我去,这特么哪儿跟哪儿啊!
郁良恨不得拍自己脑门儿,心说哪儿能吃这亏啊,他随即毛一挑,又将钱扔了回去:“大婶儿,既然您都说了,那就再来一沓儿。”
谁知老板娘听后连眼都没眨一下,拿起钱就往柜台上一拍:“咋地,瞧不起婶儿啊。”
说着就朝旁边老板摆了摆手:“老头子,再给他来一沓。”
嘿……
郁良顿时给臊的满脸通红,两眼呱唧呱唧的眨着,愣是答不上来,而当他回头看时,却见小姑娘正捂着嘴偷笑,当即虎起着脸来:“笑啥笑,没规矩。”
一个小时之后,二人搭上了前往茅阳的大巴,小姑娘开心的不得了,话也多了起来,不经郁良询问,就絮絮叨叨的讲起了她这些年的遭遇。
小姑娘叫邵迪,皖北蚌湖人,父母在当地做了点儿小生意,虽说不上富贵,但也没少过她的吃穿用度,但去年不知怎么的,父亲摊上了官司而被判了个短期,家产随之被拍卖。
她当时正在读技校,学费交不上之后就离家出走,靠四处打零工生活。
也可能是祸不单行,也可能是她劫难未消,所到之处不是被坑了工资,就是误入传销窝点,要多倒霉就有多倒霉。
接连坎坷之下,她信了命,好上了周易算命,梦想靠算命、风水等手段改年换运,等了横财之后再将父亲赎出来。

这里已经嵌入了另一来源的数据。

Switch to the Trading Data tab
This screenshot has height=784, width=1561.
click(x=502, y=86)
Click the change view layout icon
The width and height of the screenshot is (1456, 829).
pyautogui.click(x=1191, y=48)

这半年以来,没学到真东西不说,还将打零工挣来的血汗钱花的一干二净。
直到昨晚在火车上碰见了郁良,知道终于见到了高人,所以才穷追不舍。
也许学习目的有些不纯,但足以让郁良为之震撼。
这么小的年纪,竟能为了一个虚无缥缈的梦想而无所畏惧,这得需要多大的勇气,用竭嘶底里来形容也不为过。
郁良汗颜。
同时在心中打定主意,无论如何得让小姑娘快快乐乐的过好这几年,并将自己所学倾囊相授,至于将来如何。
看天意吧。
一路颠簸,二人终于在晚上到了茅阳。
满街的红灯笼,将这个中原重镇染成了不夜天。
道两旁茶楼林立,夜风飘香,俨然是一个古香古韵的茶道之乡。
“师父,咱,今,晚,去,哪儿呀……”
邵迪沿着马路牙子跑出去老远,回转身子后,双手在嘴边握成个小喇叭,欢快的喊了起来。
郁良玩心大起,随即也学着样子,直着嗓子吼道:“咱,去,云,沁,茶,行……聊,茶,聊,天,聊八卦……”
呜!
一辆洒水车恰巧经过,当即将他淋成了落汤鸡。
阿嚏!
他抹了把脸,又风骚的四十五度仰望天空,喃喃道:“嘿,哪家姑娘又惦记咱了?”
啪!
就在此时的几公里之外,云沁茶行顶楼的豪华套间内,一位半披着睡衣的青年嚯得从软塌上站起,挥手将手中的一杯红酒摔了个粉碎,怒目圆睁的朝身前的女子喝道:“你说什么?方清盈找了个小白脸儿?这不可能!”